Something old, new, borrowed, blue: What does it mean?

(GMG) - With the royal wedding between Prince Harry and Meghan Markle on the horizon, we have to assume she'll surely be looking for something old, something new, something borrowed and something blue.

That got us thinking: Where did the tradition come from? And why do we do it?

According to, the tradition comes from an Old English rhyme: "Something Olde, Something New, Something Borrowed, Something Blue, a Sixpence in your Shoe," which was apparently recited during the Victorian era.

The items, as many know, are said to bring good luck, but they are also thought to guarantee fertility and prosperity, which is received by wearing them on the wedding day.

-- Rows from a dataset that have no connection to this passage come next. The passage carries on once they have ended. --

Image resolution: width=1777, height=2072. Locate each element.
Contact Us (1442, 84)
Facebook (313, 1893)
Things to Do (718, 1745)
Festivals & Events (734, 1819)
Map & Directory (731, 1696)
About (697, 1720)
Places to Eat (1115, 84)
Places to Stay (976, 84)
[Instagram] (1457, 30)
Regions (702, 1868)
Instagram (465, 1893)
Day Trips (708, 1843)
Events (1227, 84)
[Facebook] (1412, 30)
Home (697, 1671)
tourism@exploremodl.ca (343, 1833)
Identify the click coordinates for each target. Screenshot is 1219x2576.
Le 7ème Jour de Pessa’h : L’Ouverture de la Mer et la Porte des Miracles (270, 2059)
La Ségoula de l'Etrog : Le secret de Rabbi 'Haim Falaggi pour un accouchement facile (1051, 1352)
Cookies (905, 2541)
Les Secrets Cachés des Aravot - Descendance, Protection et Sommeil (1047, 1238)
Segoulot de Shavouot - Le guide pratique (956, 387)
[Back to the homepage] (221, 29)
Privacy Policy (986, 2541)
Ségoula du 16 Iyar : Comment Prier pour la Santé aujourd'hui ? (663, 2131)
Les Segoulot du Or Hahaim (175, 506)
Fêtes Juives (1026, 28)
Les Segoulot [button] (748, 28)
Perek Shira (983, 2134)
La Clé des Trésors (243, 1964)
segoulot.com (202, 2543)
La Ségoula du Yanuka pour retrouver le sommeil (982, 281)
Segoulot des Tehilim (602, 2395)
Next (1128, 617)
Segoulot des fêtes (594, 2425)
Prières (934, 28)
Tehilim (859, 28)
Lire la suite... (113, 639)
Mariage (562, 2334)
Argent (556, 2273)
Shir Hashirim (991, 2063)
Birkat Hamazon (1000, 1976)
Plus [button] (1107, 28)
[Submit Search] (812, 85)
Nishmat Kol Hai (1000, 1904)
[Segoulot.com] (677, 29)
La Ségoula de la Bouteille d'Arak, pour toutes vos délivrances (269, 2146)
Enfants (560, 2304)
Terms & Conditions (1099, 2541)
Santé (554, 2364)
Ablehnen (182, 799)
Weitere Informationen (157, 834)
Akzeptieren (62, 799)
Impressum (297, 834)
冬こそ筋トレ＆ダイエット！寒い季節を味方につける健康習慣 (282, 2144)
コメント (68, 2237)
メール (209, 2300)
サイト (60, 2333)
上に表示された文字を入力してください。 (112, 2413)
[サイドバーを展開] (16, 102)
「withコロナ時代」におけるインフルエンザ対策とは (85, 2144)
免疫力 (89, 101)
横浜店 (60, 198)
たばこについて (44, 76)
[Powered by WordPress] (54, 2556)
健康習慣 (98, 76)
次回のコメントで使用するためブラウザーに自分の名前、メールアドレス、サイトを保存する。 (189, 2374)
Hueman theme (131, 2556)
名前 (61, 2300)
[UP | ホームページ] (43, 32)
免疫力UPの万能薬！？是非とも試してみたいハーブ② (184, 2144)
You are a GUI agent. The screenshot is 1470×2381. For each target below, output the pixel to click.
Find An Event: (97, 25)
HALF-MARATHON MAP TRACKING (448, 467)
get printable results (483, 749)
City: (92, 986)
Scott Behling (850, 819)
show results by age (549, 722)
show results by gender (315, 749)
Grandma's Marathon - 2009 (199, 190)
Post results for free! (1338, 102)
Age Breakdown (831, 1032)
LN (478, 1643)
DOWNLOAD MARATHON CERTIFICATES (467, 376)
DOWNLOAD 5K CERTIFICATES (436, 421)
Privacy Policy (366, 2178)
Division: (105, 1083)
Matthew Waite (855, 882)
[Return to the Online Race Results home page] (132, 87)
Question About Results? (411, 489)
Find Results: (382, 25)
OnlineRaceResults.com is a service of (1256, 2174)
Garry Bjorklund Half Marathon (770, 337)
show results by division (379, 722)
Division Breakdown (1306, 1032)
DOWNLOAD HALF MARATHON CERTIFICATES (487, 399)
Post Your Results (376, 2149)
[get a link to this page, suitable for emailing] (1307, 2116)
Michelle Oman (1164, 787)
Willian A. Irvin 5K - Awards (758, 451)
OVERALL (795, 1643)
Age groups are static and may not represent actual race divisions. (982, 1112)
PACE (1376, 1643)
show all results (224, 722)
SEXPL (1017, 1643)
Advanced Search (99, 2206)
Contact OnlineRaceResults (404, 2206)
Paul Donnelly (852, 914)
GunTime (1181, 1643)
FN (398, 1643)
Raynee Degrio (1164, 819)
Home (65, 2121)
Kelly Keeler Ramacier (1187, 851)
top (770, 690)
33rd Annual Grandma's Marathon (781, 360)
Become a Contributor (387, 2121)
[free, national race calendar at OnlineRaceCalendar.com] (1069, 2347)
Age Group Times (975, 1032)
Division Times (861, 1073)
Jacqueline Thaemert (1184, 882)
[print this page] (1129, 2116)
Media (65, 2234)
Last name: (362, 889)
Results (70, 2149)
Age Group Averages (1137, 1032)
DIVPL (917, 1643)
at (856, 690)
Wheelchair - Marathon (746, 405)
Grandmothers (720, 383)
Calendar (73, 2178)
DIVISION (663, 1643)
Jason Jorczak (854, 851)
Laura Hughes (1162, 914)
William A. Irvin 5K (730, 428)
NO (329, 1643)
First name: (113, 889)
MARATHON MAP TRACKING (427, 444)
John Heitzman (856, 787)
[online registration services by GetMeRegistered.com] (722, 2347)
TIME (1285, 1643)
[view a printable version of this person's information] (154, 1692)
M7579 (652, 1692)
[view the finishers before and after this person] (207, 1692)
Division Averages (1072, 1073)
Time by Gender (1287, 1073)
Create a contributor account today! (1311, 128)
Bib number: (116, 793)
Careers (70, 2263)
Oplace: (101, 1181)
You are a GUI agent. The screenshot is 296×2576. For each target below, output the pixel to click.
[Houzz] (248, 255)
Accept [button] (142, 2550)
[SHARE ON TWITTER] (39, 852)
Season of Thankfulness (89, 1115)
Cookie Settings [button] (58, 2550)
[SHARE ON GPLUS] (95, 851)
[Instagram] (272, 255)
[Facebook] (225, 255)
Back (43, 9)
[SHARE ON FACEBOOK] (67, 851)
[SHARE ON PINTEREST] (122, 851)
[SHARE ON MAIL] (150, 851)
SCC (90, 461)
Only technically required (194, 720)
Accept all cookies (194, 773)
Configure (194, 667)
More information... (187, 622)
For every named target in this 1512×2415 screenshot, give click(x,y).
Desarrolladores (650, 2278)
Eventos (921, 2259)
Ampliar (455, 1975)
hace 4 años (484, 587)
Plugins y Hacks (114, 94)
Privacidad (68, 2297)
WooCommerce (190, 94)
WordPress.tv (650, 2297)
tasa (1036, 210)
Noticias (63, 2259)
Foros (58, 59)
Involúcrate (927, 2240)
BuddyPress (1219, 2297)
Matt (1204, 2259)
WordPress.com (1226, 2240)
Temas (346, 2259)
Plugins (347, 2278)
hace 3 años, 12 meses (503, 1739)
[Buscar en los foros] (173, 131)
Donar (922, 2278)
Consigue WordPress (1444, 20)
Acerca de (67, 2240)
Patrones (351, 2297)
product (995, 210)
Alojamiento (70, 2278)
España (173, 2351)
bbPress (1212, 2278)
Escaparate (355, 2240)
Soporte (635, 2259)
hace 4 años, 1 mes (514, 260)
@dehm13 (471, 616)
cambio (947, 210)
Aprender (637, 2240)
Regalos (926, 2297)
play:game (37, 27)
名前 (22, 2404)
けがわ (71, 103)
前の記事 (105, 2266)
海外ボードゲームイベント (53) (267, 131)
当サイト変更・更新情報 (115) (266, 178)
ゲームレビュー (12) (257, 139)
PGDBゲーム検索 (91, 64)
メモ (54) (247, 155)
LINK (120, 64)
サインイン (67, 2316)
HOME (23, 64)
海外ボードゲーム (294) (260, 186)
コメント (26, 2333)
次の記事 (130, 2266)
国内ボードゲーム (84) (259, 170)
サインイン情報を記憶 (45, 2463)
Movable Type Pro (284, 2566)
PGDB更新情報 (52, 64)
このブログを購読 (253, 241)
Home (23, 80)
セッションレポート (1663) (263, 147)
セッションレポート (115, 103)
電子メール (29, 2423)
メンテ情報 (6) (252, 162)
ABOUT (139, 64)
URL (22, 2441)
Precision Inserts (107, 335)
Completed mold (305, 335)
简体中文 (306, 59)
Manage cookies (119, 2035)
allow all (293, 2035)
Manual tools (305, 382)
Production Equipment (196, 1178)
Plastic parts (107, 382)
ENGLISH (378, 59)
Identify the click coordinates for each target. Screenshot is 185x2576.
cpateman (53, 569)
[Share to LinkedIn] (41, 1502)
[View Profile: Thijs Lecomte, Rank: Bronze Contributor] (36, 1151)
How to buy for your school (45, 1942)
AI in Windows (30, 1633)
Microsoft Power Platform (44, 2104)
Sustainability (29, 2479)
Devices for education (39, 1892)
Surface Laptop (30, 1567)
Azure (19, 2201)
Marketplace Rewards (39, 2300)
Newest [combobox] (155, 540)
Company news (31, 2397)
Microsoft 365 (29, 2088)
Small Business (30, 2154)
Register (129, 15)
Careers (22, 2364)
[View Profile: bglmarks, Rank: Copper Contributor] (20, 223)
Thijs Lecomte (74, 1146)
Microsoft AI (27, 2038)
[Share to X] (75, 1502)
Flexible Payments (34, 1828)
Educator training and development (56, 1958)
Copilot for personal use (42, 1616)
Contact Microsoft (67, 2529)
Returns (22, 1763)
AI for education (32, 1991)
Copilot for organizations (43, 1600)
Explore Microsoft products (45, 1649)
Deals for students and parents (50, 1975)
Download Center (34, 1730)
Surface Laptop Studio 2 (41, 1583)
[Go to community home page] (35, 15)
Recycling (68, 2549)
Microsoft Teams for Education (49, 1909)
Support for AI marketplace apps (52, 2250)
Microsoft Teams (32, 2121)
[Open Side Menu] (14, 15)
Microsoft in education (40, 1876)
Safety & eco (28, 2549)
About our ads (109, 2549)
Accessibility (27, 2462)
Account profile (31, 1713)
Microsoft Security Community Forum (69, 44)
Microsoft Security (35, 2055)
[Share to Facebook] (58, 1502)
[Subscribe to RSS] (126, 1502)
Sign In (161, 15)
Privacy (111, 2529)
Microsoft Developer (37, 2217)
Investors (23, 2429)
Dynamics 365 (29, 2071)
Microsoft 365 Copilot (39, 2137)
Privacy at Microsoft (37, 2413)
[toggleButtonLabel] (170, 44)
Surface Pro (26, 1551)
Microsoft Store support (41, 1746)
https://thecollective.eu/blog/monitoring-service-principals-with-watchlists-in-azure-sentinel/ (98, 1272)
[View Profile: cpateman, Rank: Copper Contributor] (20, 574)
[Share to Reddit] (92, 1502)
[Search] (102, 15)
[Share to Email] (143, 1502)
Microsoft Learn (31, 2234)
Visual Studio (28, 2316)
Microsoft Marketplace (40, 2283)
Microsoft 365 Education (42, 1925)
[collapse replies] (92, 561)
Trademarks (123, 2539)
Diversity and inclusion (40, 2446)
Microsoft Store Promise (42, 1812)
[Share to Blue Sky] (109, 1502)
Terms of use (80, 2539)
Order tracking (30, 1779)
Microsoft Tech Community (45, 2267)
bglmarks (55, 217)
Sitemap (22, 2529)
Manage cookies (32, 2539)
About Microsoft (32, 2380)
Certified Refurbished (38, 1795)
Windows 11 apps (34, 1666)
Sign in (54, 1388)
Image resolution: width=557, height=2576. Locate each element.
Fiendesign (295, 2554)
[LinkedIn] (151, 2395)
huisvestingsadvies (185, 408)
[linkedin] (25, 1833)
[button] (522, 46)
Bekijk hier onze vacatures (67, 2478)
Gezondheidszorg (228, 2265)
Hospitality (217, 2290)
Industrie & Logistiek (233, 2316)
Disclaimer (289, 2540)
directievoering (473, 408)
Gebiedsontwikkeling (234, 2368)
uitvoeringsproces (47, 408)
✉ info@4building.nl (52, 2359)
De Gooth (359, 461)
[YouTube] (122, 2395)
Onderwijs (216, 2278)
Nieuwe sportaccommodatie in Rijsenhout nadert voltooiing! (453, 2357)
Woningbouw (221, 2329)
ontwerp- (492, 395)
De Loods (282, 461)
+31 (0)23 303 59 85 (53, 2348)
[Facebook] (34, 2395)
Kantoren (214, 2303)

Something old is said to represent continuity in a marriage.

Something new is thought to offer optimism for the future and is generally a gift from the groom or one of the bride's family members.

Something borrowed symbolizes borrowed happiness and the community surrounding the bride as she enters into her new life with her husband.

Something blue stands for purity, love and fidelity.

The sixpence -- silver coins used in the 17th to 20th centuries in England --  in your shoe is a wish for good fortune and prosperity, although this object is less often used in American culture and remains largely a British custom.

Some think of the Old English rhyme as superstition more than tradition, but who wouldn't want a little extra luck on their wedding day if they could take it?

We'll be keeping an eye on Markle to see what choices she makes for her big day.